The 300-unit scheme was originally intended for the Italian market but of the 210 sold so far all have gone to Irish and British buyers. Here, three-bedroom semi-detached villas built in clusters of four have sold for €261,000 (£208,000) each. Of the 70 one-bedroom flats only two are left priced at €93,000 (£74,000). No Italians have bought into the scheme, which is next door to a Club Med resort, but VFI sales teams are seeing interest from Russian buyers; direct flights from Moscow to Lamezia are scheduled in June.
Not all the new development in Calabria is on such a large scale. Incalabria.com is a minnow by comparison, run by Dutchman Dennis Onstenk, 35, who grew up in the region where his father owned a cut-flower business.

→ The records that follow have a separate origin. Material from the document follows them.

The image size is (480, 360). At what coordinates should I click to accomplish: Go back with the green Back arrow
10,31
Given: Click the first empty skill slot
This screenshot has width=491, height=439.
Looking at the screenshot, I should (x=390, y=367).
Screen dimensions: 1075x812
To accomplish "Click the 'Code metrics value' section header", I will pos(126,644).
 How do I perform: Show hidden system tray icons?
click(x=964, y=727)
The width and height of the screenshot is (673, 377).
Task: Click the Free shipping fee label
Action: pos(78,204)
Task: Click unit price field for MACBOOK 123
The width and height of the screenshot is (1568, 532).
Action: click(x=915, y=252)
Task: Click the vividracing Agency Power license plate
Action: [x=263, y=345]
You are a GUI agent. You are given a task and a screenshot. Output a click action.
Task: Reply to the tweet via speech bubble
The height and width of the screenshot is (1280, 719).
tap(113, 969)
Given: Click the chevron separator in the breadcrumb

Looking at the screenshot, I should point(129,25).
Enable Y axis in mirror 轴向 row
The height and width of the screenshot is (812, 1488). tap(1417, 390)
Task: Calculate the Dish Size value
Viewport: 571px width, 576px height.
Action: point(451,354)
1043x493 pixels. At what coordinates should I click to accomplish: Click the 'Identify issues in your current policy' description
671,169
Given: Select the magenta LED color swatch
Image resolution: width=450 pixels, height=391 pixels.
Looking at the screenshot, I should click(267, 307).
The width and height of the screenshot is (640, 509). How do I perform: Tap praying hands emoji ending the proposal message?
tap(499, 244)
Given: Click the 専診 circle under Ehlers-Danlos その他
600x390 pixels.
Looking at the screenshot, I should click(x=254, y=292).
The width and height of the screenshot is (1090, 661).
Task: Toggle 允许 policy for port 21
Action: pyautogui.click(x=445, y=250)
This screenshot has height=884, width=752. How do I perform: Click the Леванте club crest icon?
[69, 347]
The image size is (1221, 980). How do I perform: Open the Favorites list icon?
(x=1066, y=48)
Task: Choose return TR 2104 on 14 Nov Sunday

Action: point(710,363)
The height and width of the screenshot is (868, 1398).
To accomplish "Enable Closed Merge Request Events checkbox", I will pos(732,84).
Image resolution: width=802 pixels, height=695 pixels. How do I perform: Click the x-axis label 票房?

Over the past two years he has sold just under 50 of his own new builds on the Tyrrhenian coast, and runs a highly informative forum on his website. 'We offer much smaller schemes that appeal to those who don't want to live in a colony of Brits', says Onstenk. 'Italian expats, locals and other north Europeans are our clients, as well as British and Irish buyers.'
Prices range from €90,000 (£72,000) for a one-bedroom apartment at Sogno Mediterraneo, on Capo Vaticano, to €169,000 (£135,000) for a three-bedroom apartment 700m from the beach .
'Our prices are comparable to the local market. We have recently priced up, although our schemes are usually slightly cheaper than the bigger developers', says Onstenk.
Peter and Jo Kainradl, from Amersham, Buckinghamshire, bought a three-bedroom holiday cottage, with garden, at Capo Vaticano from Incalabria.com last February. 'We bought it after we sold an investment property in London', explains Jo, 55, a teacher. Peter, 53, works in IT. 'I spent six months researching the London market before buying, but bought over a
weekend here and have no regrets. The house, which has sea views, cost us €135,000 (£108,000) and certainly prices have risen since then. But although there is some development, it is nothing like the Costa del Sol. You have to search hard to find the building sites.'
Onstenk is also unworried by the changes. 'It won't ever become another Spain, it will never have that level of tourism. But I welcome bigger developers who have helped promote the place. Calabria is changing, and for the better.'
The days of buying houses there with cash stuffed down your trousers may be over.